Immunostimulatory hydrogel with synergistic blockage of glutamine metabolism and chemodynamic therapy for postoperative management of glioblastoma

Glioblastoma multiforme (GBM) stands as one of the most lethal malignant brain tumors affecting the central nervous system. Post-surgery, patients encounter daunting challenges like tumor recurrence, increased intracranial pressure due to cavitation, and constraints linked with immediate postoperative oral chemotherapy. Herein, we construct an injected peptide gel with in situ immunostimulatory functions to harmonize the regulation of glutamine metabolism and chemodynamic therapy in tackling the postoperative obstacles.
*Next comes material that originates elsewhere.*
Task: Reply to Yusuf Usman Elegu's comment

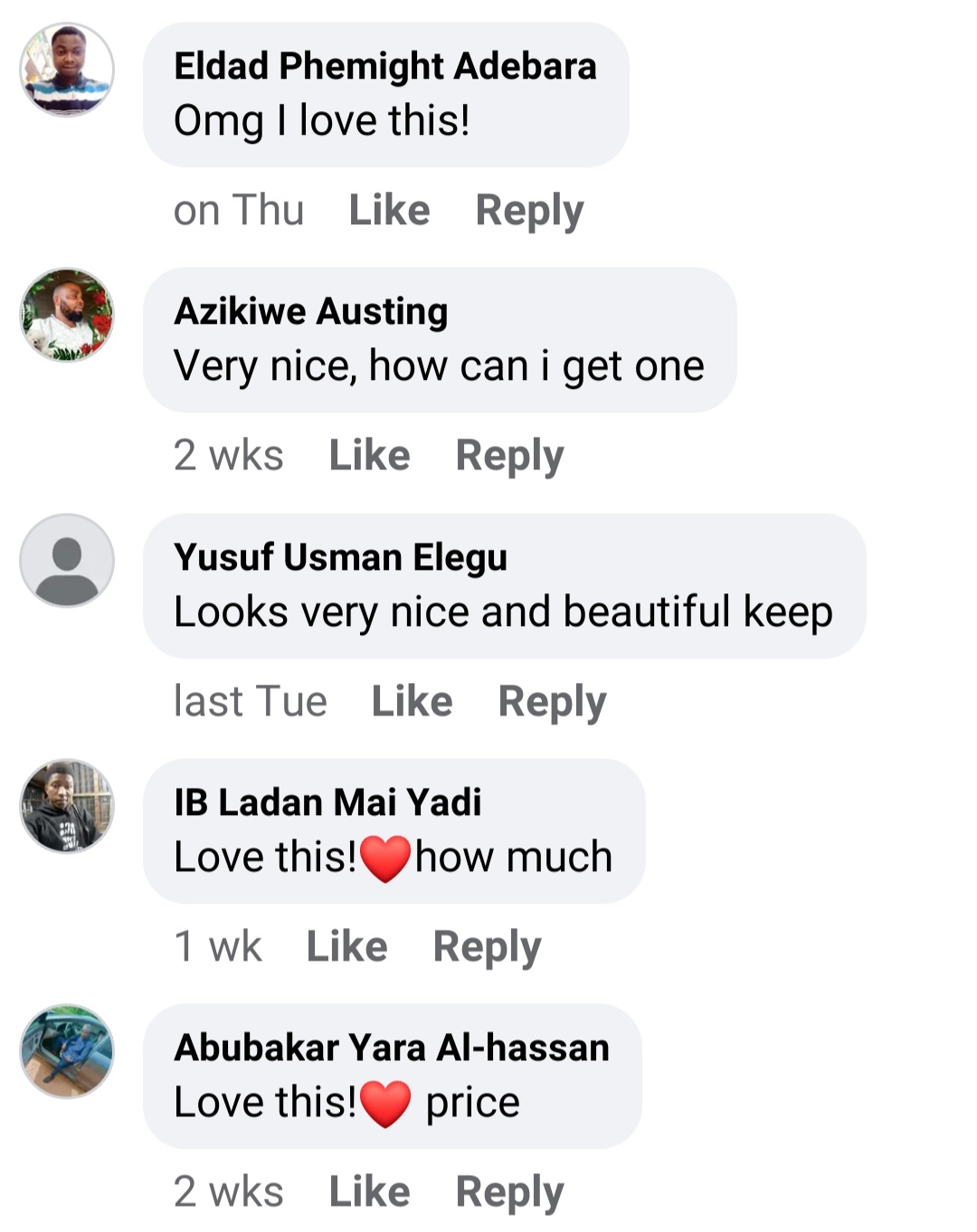Action: tap(552, 702)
The methodology entails crafting injectable gel scaffolds with short peptide molecules, incorporating the glutaminase inhibitor CB-839 and copper peptide self-assembled particles (Cu-His NPs) renowned for their chemodynamic therapy (CDT) efficacy. By fine-tuning glutamic acid production via metabolic pathways, our system not only heightens the therapeutic prowess of copper peptide particles in CDT but also escalates intracellular oxidative stress. This dual mechanism culminates in augmented immunogenic cell death (ICD) within glioblastoma multiforme cells and improves a conducive immune microenvironment. Anchored on the tenets of metabolic reprogramming, this treatment strategy showcases substantial promise in significantly curtailing GBM tumor recurrence, prolonging median survival in murine models.